The Singer’s Gun is a recklessly entertaining book from the unique novelist Emily St. John Mandel (Last Night in Montreal). Mandel’s writing style is so unique that it’s sui generis—not classifiable. If Mandel had been a musician, she might have been Harry Nillson or, perhaps, Joni Mitchell. Like those two, Mandel has the guts of a cat burglar: she’s unbridled, not hemmed in by other’s boundaries or rules. Reading Mandel is quite a fun ride especially because, as one bookstore owner stated, “She doesn’t shy away from the gray areas of life.”
The Singer’s Gun is the story of Anton, a man born into a New York City based family that lives in the gray and questionable areas of life. Anton’s parents sell stolen architectural goods (Waker Architectural Salvage) and his female cousin Aria sells fake passports, green cards and other things that Anton desires not to know the details of. Anton, of course, has a bit of the thief’s blood in him so he uses false pretenses to secure a copy of a diploma from his supposed alma mater, Harvard.

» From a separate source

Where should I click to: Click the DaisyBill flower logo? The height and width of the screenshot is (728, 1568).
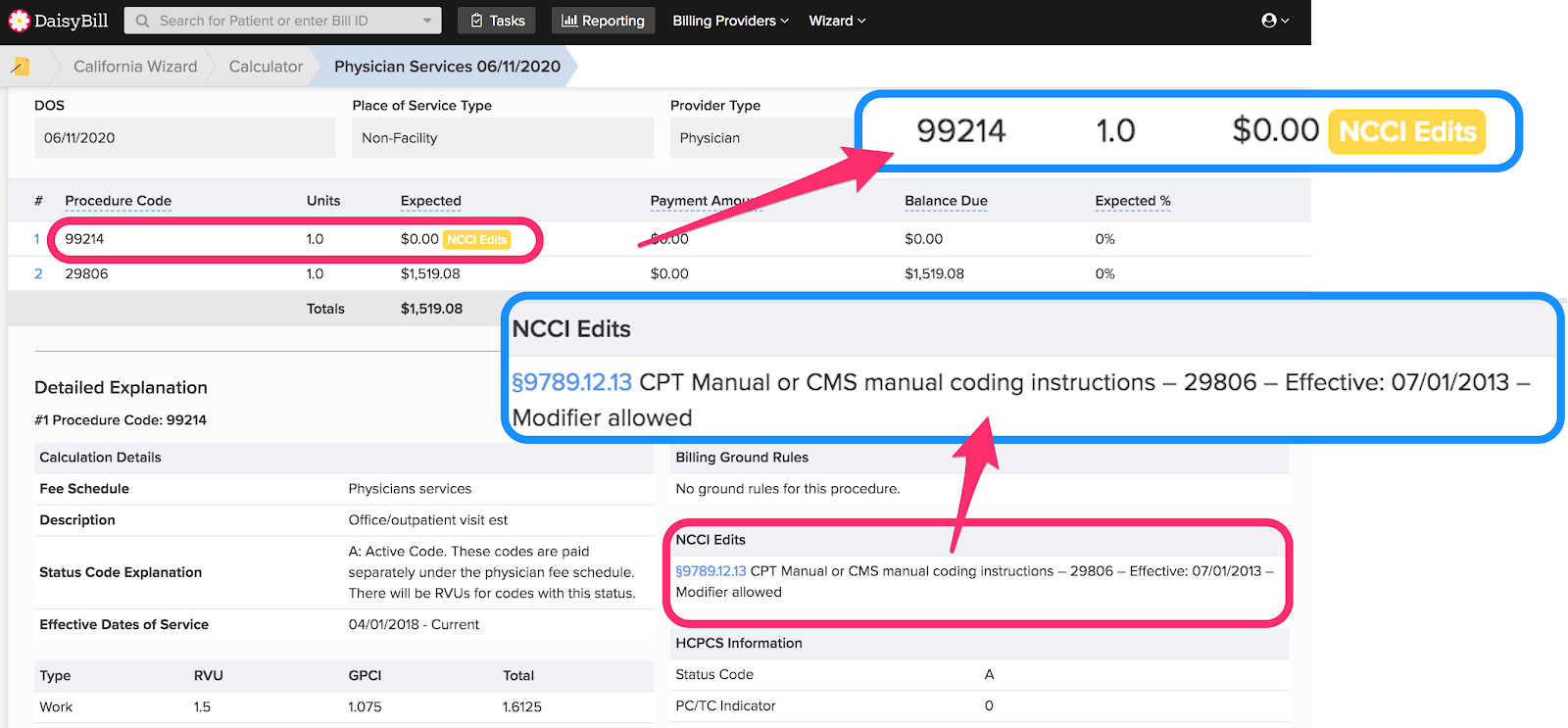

The only problem is that Anton only graduated high school, not college.
After Anton’s long-term engagement to his fiancée results in a very, very short-term marriage (it’s shorter than the honeymoon trip), and he has trouble at work, he’s tempted to take a “last job” offer from Aria. But then the plot, the story line, of The Singer’s Gun is not of great import —it’s a pretense to let Mandel perform her magic. Here is an example, a paragraph, from this borderline brilliant novel:
“Anton met a cellist at a party that year, a spectacularly talented girl who didn’t know he’d never been to Harvard, and he proposed to her eight months later. Sophie and the job together formed the foundation of his new life; between the straight clean lines of a Manhattan tower he rose up through the ranks, from junior researcher to VP of a research division. His dedication to the company was mentioned in his performance reviews. He directed his team and came home every night to a woman he loved in an apartment filled with music in his favorite neighborhood, until it all came apart at once, and he found himself lying naked next to his former secretary in the summer heat.”

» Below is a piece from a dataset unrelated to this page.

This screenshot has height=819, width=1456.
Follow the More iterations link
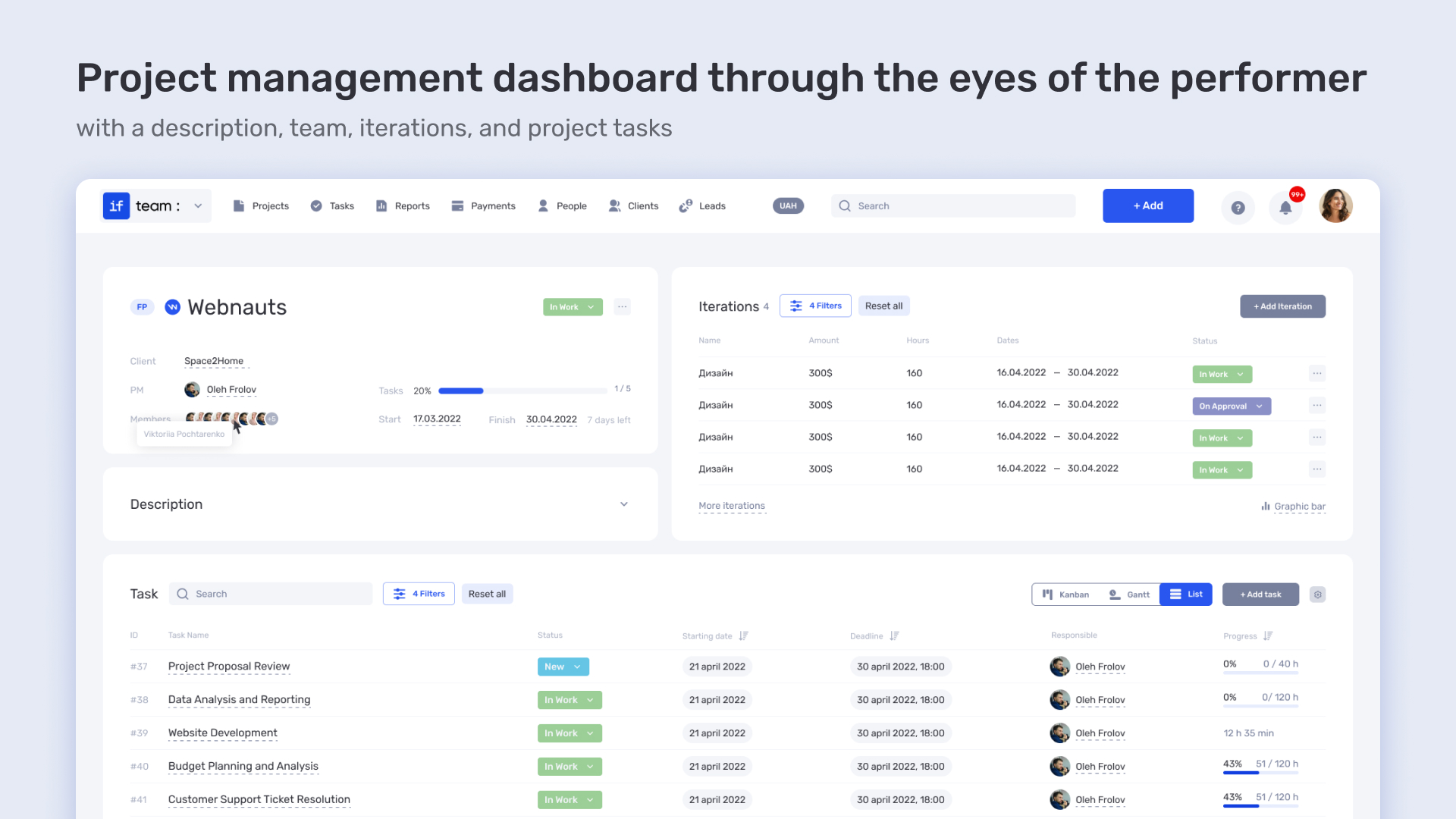(x=732, y=506)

Yes, the whole book is like this, which means you, the reader, won’t dare to guess what happens next. Let’s just say that in the end Anton is forced to make a choice between his old life and his old family, and a new life and a new family. His choice will also involve a decision to either live outside of the law or within its confines.
At the conclusion of The Singer’s Gun the reader finds that Anton has determined who he honestly is, and how he must live. It is, yes, a revelation at the conclusion of another modern morality tale. Still in Singer’s Gun the story isn’t half as important as the telling, and in the hands of Mandel the rocking and rolling never stops. Whew!